2年前
私は彼の子をおろした
その時のことは、今でも辛い思い出として残っている。
でも、それはたぶん、私だけだろう
彼はもう、そのことはすっかり忘れているだろう。
あの時、無理にでも離れるべきだった。
でも、手術をするためには、彼の署名と、お金が必要だった。
それが済んだら離れようと思っていたのに、どうして、、
私は離れることができなかった。
同じ職場じゃなければ、きっと離れられていただろうに。
社内不倫は辛すぎる
今その記憶が蘇ってきた理由は、飲み会で発した彼の発言にある。
彼には信頼する後輩がいて、その後輩が離婚した。
離婚するに前に、彼はずっと相談に乗っていた。
離婚を後押ししたのは自分の助言のせいだと、彼は思っている。
彼は後輩に言った。
君の子供たちをユニバに連れて行ってあげたい、と。
その時彼は私も誘ってくれた。
私の末っ子は、ずっとユニバに連れてけと、天使の奇跡を見たいと言っていたので、私は喜んだ。

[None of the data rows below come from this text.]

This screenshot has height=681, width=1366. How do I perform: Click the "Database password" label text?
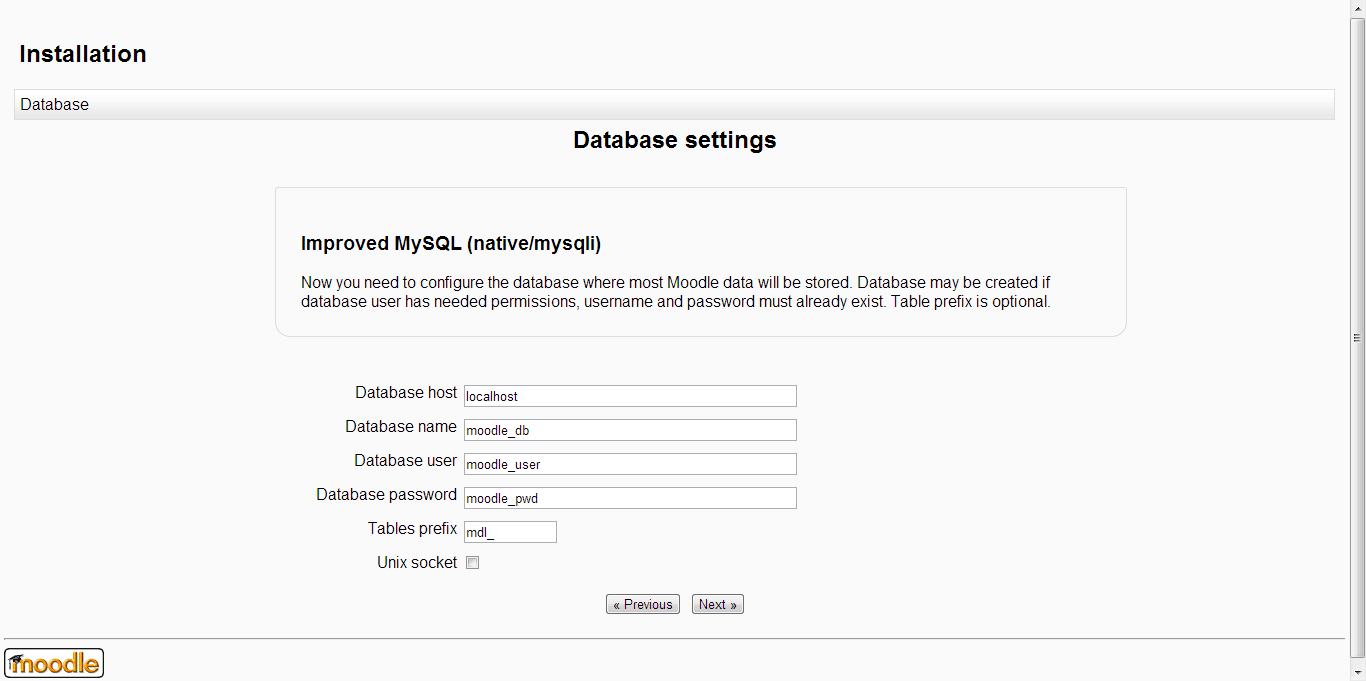click(x=386, y=495)
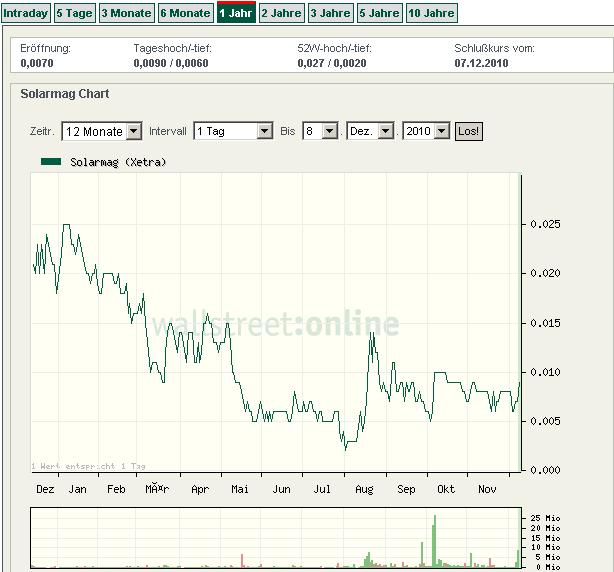Select the 1 Jahr tab

[x=236, y=13]
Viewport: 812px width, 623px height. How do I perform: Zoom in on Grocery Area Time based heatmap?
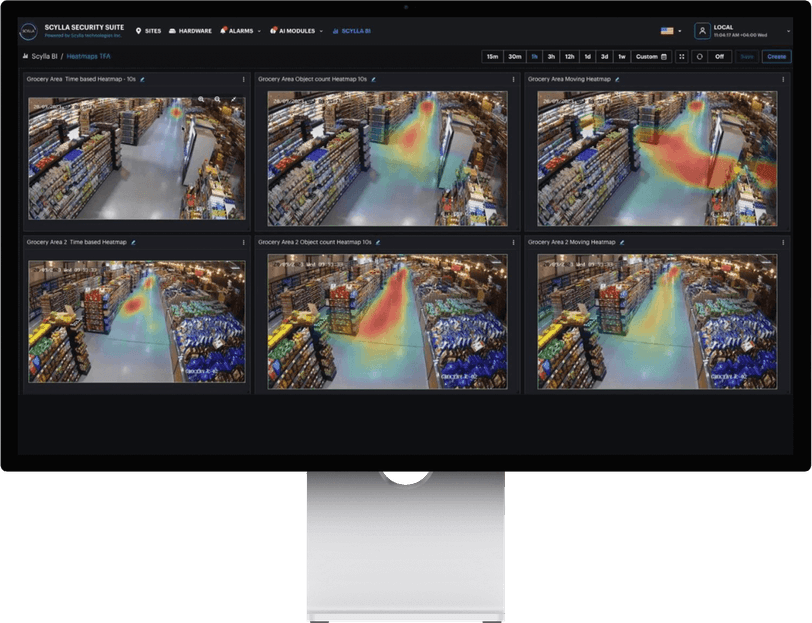[201, 99]
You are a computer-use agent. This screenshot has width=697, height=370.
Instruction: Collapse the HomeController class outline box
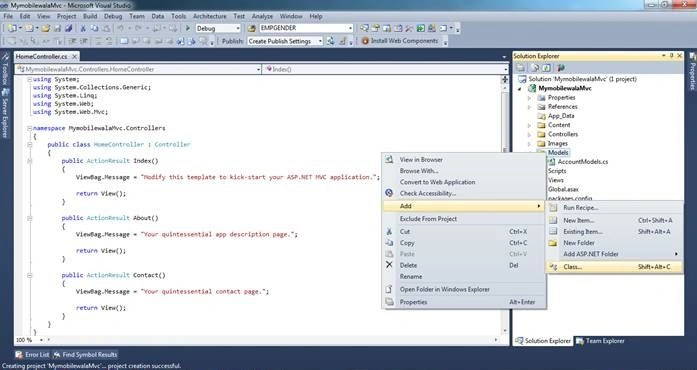(30, 145)
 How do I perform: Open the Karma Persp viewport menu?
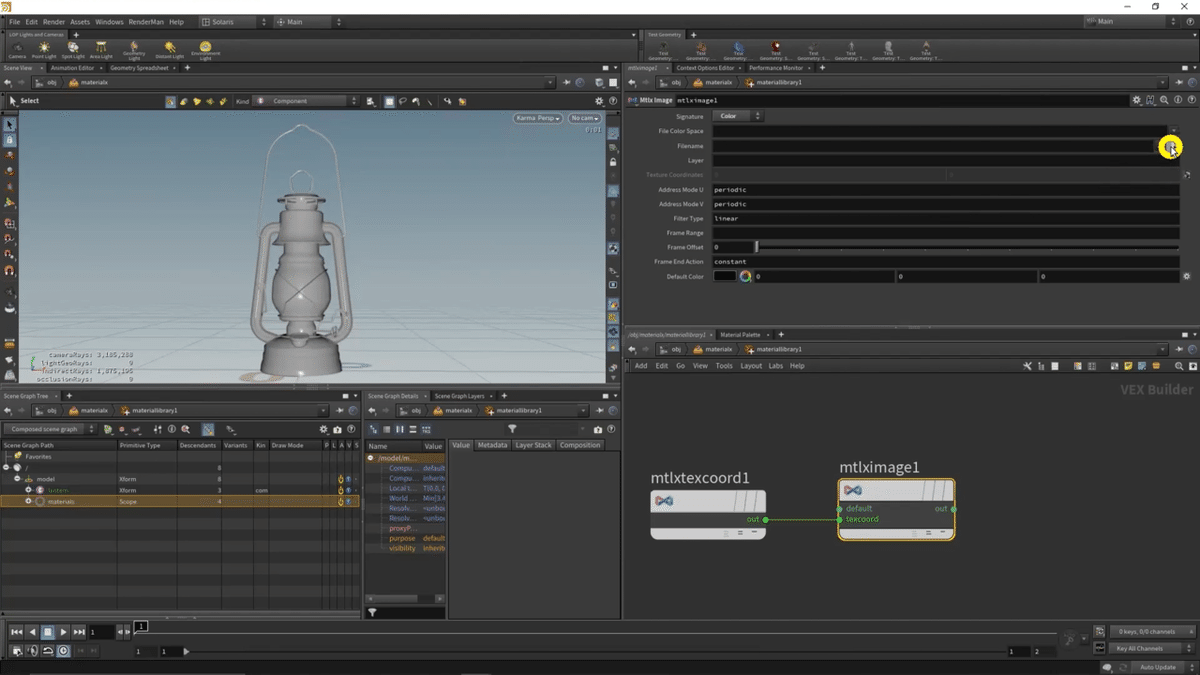tap(538, 118)
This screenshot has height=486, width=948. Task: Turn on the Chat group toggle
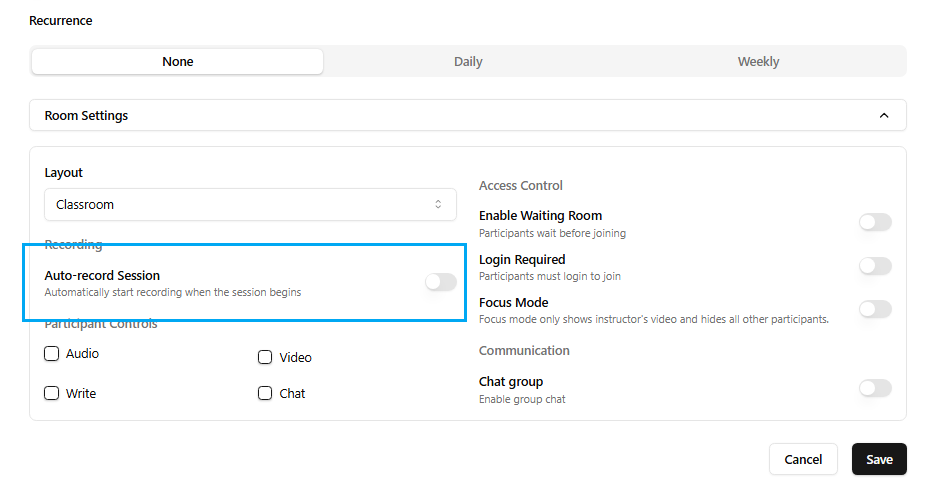point(875,388)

でも彼は、君の子供は連れてくるなと、今回は後輩君の子供たちを連れていきたいからと。
僕には子供がいないから、後輩君の子供たちが可愛くて仕方がないのだと。
何を言い出すの?と思った。
何が悲しくて、彼の後輩君の子供たちとユニバに行かなければならないの?
私はその日、家族になんと言って家を出ればいい?
僕には子供はいない?
後輩の子供がかわいい?
私に子供をおろさせておいて、後輩君の子供はかわいいからユニバに連れていく?
私の子供はかわいくないと?
あなたの子供のお姉ちゃんだよ?
なぜだろう、
こんなに悲しいのは
ないがしろにされていると感じるこの気持ちは
私がおかしいのだろうか?
もう過ぎ去った昔のことだし、子供の顔も見ていないし、あんな超音波の画像だけではなんの愛着もわかないのだろう。
女が体で感じる命を、男は感じることはないから、仕方ないことなのかもしれない。
彼には子供がいないから、自分は不妊だと思っていたらしく、私に子供ができた時は、嬉しいというより、ほんとか?信じられない、という気持ちだったらしい。
不倫では、大切にされている実感なんてない。